Workers in UK factories are being paid less than half the minimum wage to create clothing for high profile retailers, an undercover report has claimed.
Channel 4 documentary series Dispatches claims high street retailers used suppliers who paid between £3/hour and £3.50/hour, and routinely broke employment laws in a programme called Undercover: Britain’s Cheap Clothes, which is due to air tonight.
Factory bosses told an undercover reporter they were unable to pay the minimum wage of £7.20/hour because they needed to compete with cheaper producing countries such as China and Bangladesh, according to the programme.
An undercover reporter worked at Fashion Square on clothes for River Island, where he was paid £110 for a week, which equates to £3/hour.
The boss said: “We don’t get paid much for our clothes, and we need to compete with China and Bangladesh. They can get it cheap there. How will they get it made cheaper here? If we pay everyone £10 or £6 then we will make a loss.”
Drapers has not been able to contact Fashion Square but in correspondence with Disptaches, the firm denied anyone at the factory was paid below the legal wage.
A River Island spokesman said: “This factory was removed from our Approved Factory List in February 2016, following two failed River Island audits. Suppliers were informed not to use this factory for any further River Island orders. We are investigating this issue and will take appropriate action.
“Sub-contracting without River Island’s approval is a serious breach of our terms and conditions,” he added.
The reporter was also employed by another factory, where he is not told the name but is producing clothing for New Look on behalf of TS Knitwear and paid £3/hour.
New Look said it did not know production was being outsourced to another factory and has terminated its relationship with TS Knitwear with immediate effect. TS Knitwear has also said it will no longer outsource manufacturing to other factories as it is “very difficult for us to police or monitor production of outsourced work”.
Finally, the reporter worked at United Creations, which produces clothes for Boohoo and Missguided, and was paid £3.25/hour. He was also concerned about fire risks as there was rubbish piled on the factory floor, the fire exits were blocked and a worker was smoking on the factory floor.
Drapers has been unable to contact United Creations but the firm denied to Dispatches anyone at the factory was paid below the legal wage and said an independent Fire Risk Assessment was carried out at the factory in June 2016.
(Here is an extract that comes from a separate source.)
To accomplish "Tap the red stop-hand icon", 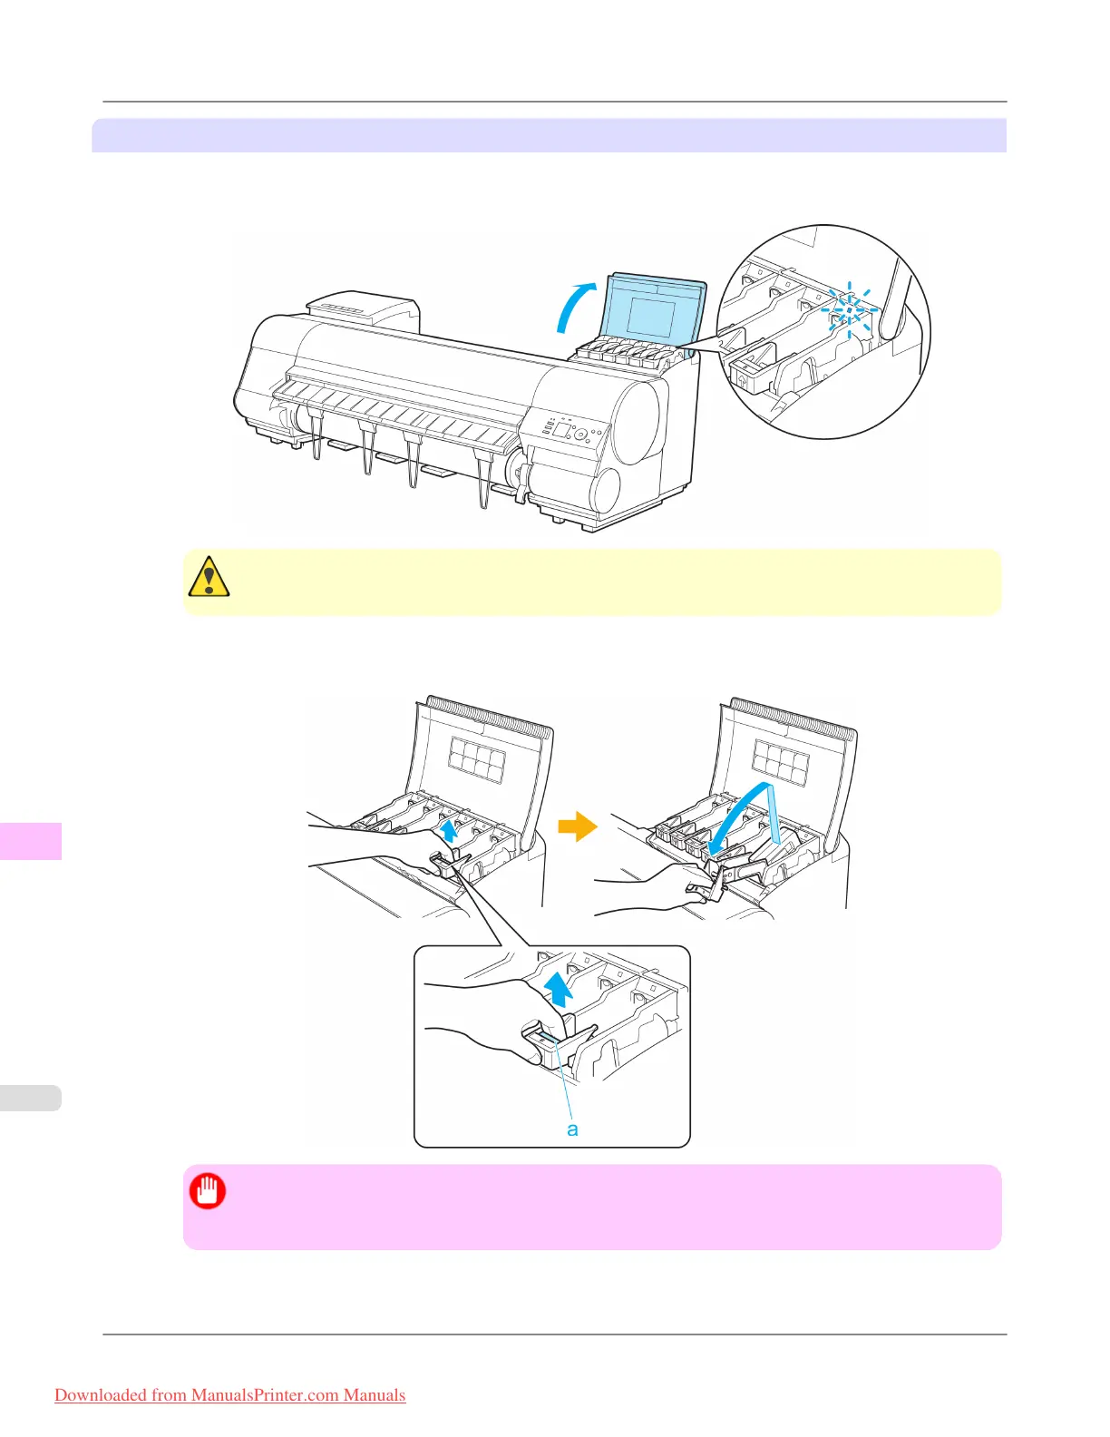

Boohoo said United Creations is not a direct supplier and it was “totally unaware that United Creations had been used for any part of the manufacturing process”. A spokeswoman for the etailer said it has since taken it up with both the direct supplier and had a member of its compliance team visit United Creations last week.
”Boohoo’s standards and ethics will not tolerate suppliers paying less than the national minimum wage and we have made United Creations aware of the standards they will have to attain if they are ever to become a supplier to Boohoo,” she said.
Missguided, meanwhile, said it demands the highest standards of safety, working conditions and pay from all of its suppliers and subcontractors.
“We have suspended production with the factory in question with immediate effect and are committed to finding a resolution to these concerns with the best interests of the workers as a priority,” said a spokeswoman.